In this matter the court considered the constitutionality of the restriction on legal representation in terms of Rule 25(2)(c) of the Rules of the CCMA.

Rule 25(2)(c) provides as follows:

“If the dispute being arbitrated is about the fairness of a dismissal and a party has alleged that the reason for the dismissal relates to the employee’s conduct or capacity, the parties, despite subrule (1)(b) are not entitled to be represented by a legal practitioner in the proceedings unless –

  • the commissioner and all other parties consent;
  • the commissioner concludes that it is unreasonable to expect a party to deal with the dispute without legal representation, after considering –
  • the nature of the questions of law raised by the dispute;
  • the complexity of the dispute;
  • the public interest; and
  • the comparative ability of the opposing parties or their representatives to deal with the dispute.”


The court held that the rule restricts the right to representation by excluding legal practitioners from appearance as of right unless the commissioner is persuaded that such appearance is warranted or all parties consent to same.

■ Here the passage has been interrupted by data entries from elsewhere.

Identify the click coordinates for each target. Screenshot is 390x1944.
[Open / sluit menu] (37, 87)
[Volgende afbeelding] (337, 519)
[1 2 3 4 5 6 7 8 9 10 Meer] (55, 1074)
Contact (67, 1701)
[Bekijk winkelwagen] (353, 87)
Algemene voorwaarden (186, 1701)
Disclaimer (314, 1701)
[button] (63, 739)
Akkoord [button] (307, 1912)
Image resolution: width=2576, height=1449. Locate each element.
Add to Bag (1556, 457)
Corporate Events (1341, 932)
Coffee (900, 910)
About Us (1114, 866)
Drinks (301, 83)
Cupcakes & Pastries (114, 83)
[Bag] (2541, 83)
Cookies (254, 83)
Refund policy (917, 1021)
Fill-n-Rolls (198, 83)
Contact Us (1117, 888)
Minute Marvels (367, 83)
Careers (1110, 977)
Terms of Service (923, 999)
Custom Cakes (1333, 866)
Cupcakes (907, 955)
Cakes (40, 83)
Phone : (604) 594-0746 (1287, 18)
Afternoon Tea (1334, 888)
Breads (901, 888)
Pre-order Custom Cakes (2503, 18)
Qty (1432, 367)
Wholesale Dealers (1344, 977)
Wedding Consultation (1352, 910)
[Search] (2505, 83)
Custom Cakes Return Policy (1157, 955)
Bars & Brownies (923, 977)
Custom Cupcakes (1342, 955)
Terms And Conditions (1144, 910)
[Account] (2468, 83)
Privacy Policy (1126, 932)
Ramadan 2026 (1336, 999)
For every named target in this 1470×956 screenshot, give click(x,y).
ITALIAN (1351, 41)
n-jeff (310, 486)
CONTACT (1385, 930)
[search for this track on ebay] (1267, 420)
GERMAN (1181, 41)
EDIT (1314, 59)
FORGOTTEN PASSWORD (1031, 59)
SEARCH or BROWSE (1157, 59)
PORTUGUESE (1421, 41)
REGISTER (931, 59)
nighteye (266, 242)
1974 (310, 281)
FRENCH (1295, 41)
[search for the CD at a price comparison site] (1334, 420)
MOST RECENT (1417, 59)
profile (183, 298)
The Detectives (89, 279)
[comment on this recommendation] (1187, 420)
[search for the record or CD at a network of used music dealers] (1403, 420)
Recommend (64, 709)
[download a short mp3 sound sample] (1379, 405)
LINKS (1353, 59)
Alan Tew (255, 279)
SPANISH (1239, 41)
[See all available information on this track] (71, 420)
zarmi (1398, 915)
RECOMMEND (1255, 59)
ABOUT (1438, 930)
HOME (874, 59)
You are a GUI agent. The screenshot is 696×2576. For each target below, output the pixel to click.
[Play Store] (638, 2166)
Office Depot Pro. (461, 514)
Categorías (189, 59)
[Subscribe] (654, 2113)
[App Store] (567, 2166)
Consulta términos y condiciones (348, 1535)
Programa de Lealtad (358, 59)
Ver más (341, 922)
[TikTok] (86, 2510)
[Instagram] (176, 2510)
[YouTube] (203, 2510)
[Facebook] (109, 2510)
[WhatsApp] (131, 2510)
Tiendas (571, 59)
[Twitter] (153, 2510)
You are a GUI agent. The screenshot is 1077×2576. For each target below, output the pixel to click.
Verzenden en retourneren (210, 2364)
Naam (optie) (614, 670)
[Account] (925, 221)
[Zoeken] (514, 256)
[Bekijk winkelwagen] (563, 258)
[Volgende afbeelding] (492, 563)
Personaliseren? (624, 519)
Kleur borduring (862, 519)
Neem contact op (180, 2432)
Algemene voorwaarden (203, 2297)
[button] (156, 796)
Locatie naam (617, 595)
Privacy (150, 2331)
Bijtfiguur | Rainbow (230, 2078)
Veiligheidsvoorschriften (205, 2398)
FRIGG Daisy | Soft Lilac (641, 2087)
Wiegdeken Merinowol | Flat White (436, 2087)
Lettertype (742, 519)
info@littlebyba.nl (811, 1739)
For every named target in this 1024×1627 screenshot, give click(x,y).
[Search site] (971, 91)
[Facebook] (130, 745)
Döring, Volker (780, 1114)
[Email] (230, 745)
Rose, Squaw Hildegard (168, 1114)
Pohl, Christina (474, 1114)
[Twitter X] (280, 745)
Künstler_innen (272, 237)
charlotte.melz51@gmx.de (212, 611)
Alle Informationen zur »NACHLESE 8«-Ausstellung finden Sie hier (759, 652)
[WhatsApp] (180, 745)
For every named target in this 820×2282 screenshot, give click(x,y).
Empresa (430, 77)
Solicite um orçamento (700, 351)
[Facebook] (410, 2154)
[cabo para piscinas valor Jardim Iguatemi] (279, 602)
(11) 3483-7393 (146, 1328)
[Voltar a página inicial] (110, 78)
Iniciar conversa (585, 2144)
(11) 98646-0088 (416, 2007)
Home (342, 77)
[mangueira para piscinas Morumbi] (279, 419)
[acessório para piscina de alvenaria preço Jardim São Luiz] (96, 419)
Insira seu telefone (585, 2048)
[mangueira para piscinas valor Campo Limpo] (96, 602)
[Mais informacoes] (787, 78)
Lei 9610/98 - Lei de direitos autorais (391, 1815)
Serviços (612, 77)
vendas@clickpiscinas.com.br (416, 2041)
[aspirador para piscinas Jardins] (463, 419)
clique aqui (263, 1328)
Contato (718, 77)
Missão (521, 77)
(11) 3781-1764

The court found that the subrule was inconsistent with section 33 of the Constitution to the extent that it significantly abridged the discretion of the commissioner in a CCMA arbitration to afford legal representation in a serious, but not necessarily complex, case of dismissal for misconduct or incapacity. This limitation was held to be arbitrary and was not reasonable or justifiable.

A declaration of constitutional invalidity was thus issued. This declaration was however suspended for 36 months for the consideration and promulgation of a new subrule.